It’s Tough Being in Charge

You know you’re a control freak when:

  • No matter where you are or what you’re doing, a phone call from your best friend is an unwanted interruption.  
  • You hate going to the doctor because they see all your imperfections.
  • You use up every spare moment “getting a start on” tasks that were scheduled for tomorrow or next week.
  • You feel little emotional difference between the prospect of having your writing arm amputated and the prospect of having a wisdom tooth pulled.
  • There’s a death in your family and your first reaction is, “Will I have to change my schedule to attend the funeral?”
  • Your whole body has forgotten how to relax.

Unceasing tension. Anxiety. High blood pressure. Obsessive-compulsive disorder. Road rage. All have their root in one inviolable law of nature: Try to lift too much weight, and something breaks. And there’s no heavier weight than that of the world–which is what we control freaks demand the right to take on our shoulders. Endless planning and anticipating are our tools, making everything predictable and infallible our goals. The smallest delay or malfunction–along with anyone having a hand in such–is an enemy not to be tolerated. 

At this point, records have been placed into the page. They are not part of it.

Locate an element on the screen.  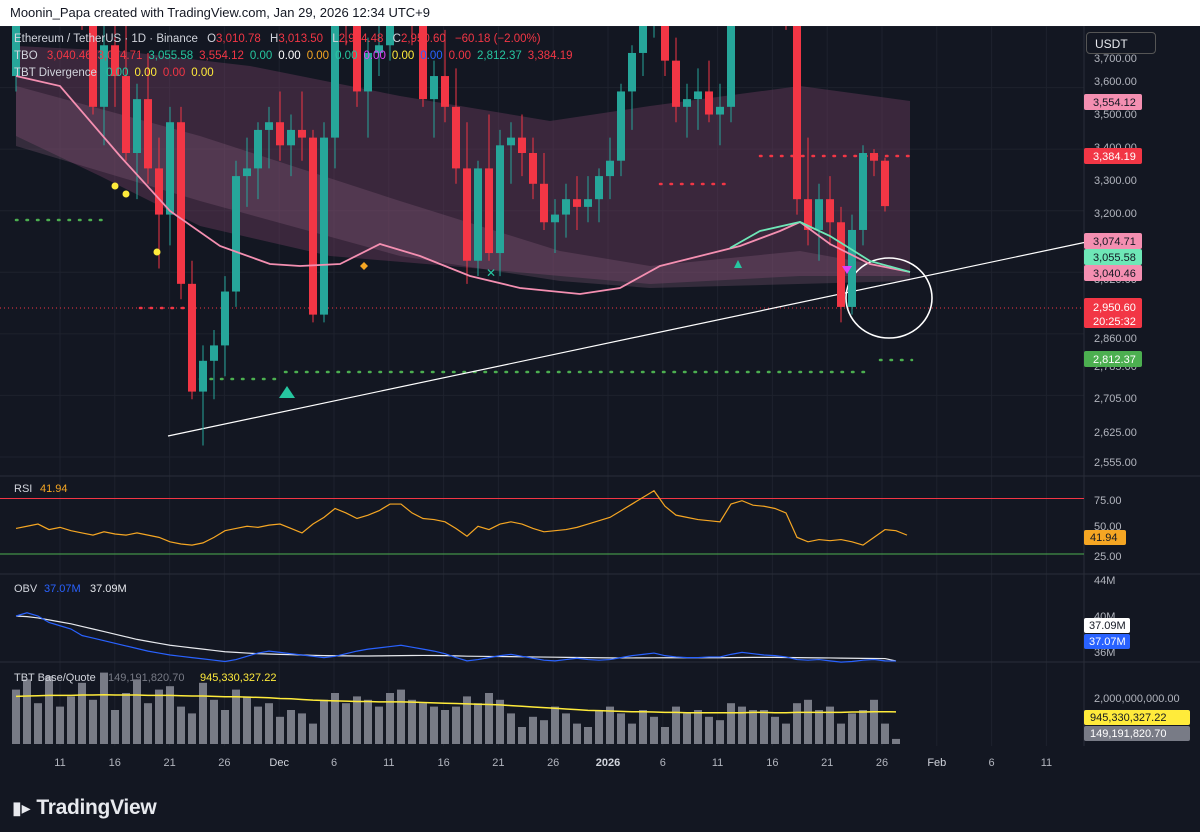
last-price-label: 2,950.60 is located at coordinates (1114, 308).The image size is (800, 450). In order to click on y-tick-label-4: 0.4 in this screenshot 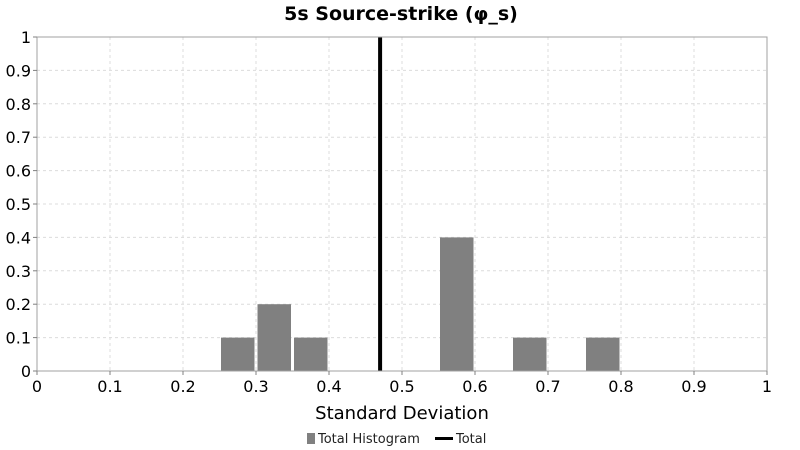, I will do `click(18, 238)`.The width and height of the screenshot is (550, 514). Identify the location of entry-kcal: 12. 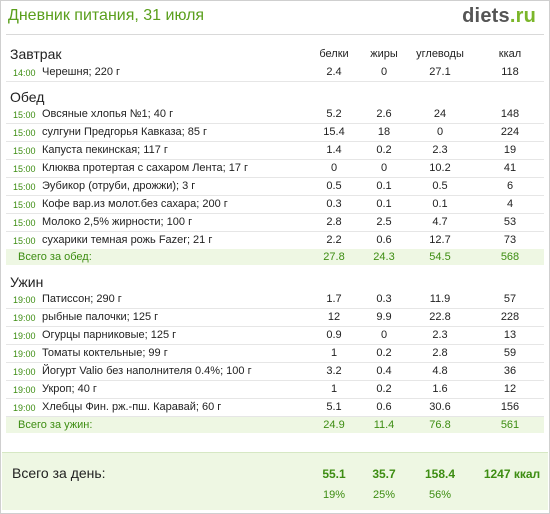
(510, 389).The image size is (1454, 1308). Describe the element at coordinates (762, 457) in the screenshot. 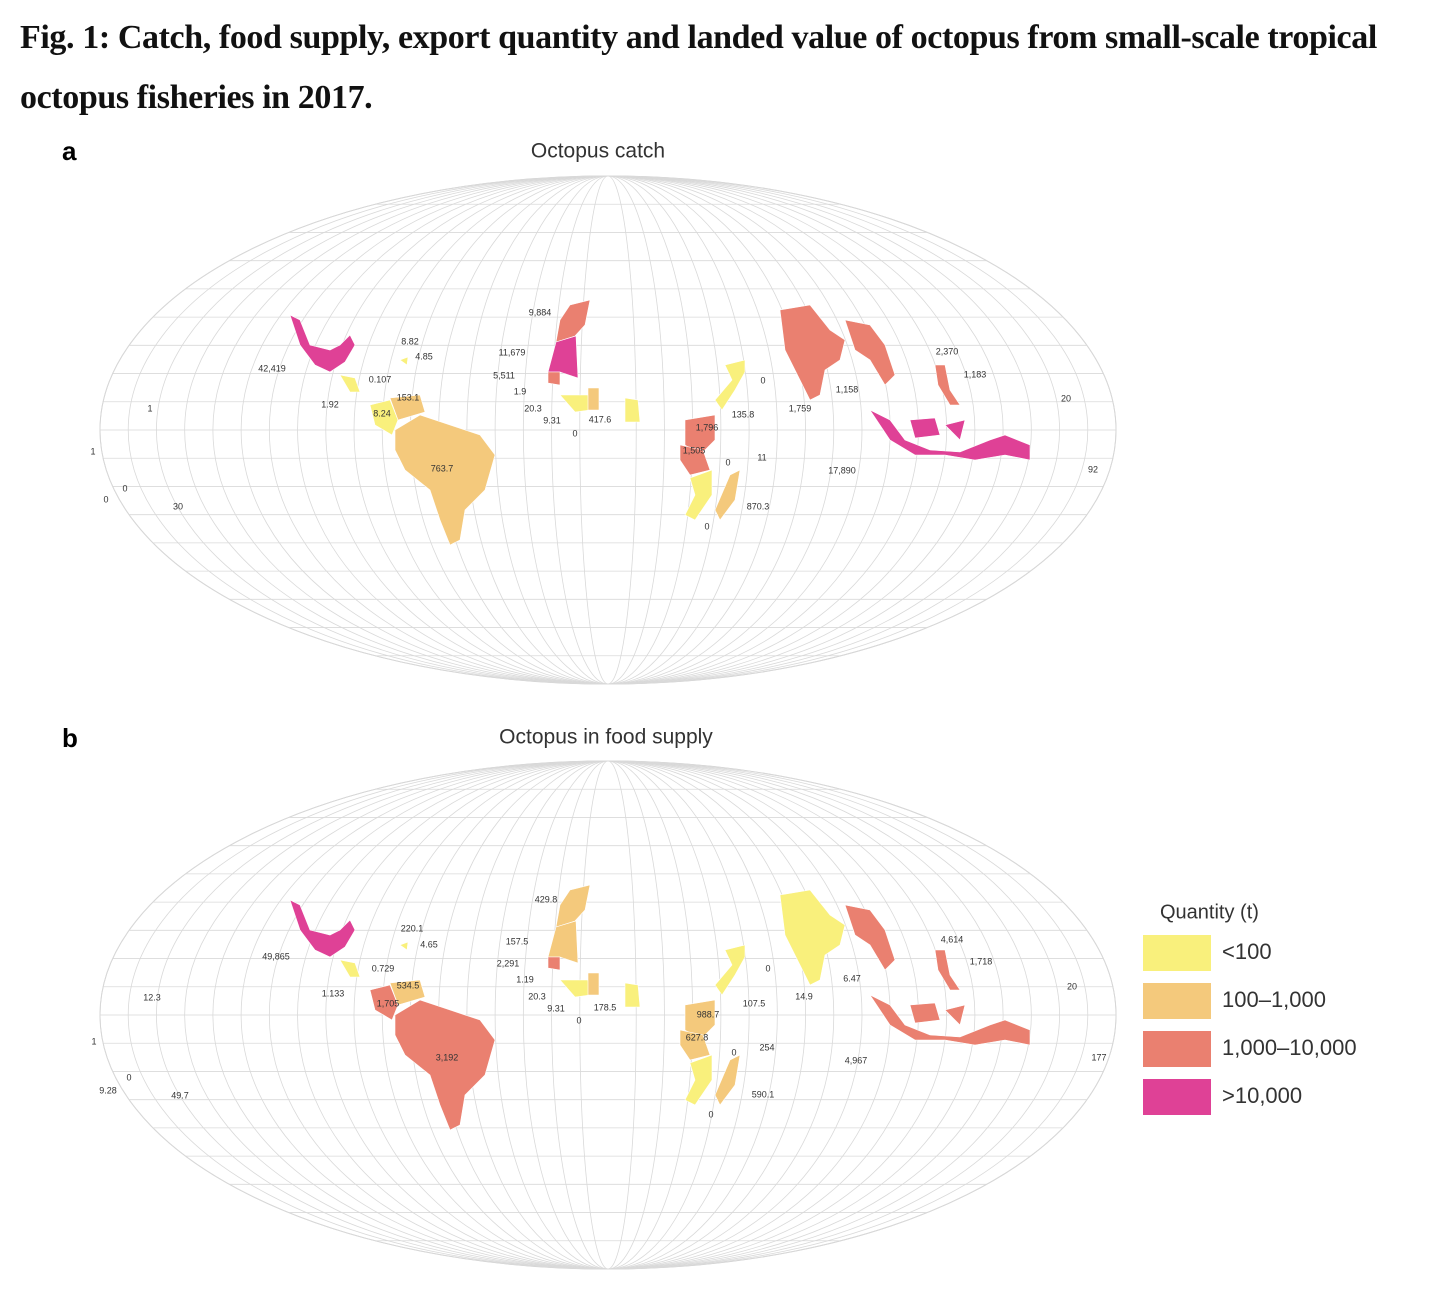

I see `map-label: 11` at that location.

Small wonder that control freaks have a reputation for the sort of “even temper” that’s “always mad.”

And what a wonder that the One Who actually does carry the weight of the world is noted for His patience and understanding. Search the Gospels all you like, you won’t find Jesus fretting over the length of a To-Do list or snarling at anyone for interrupting His schedule. His work was hard and stressful, but He reveals His secret in John 5:19: “I tell you the truth, the Son can do nothing by himself; he can do only what he sees his Father doing, because whatever the Father does the Son also does.” In other words, the key to not going crazy over the world’s refusal to go “right,” is to concentrate on doing your part of God’s work, and leave the big picture to Him.

I like the Good News Bible rendering of Proverbs 16:1: “We may make our plans, but God has the last word.” We can accept that God has and deserves the only real control, or we can persist in trying to seize control ourselves–and either way, we won’t always get what we want. Whether we accept disappointment as a step on God’s way to something better, or resent it as a sadistic tool intended solely for our misery, will determine our lives’ bent toward bitterness or joy, pain or peace, ultimate failure or ultimate success. 

May we be like Joseph, who was neither bitter over his struggles nor arrogant over his accomplishments because (Gen. 45:4-950:19-20) he gave God credit for orchestrating the path of his life through good times and bad.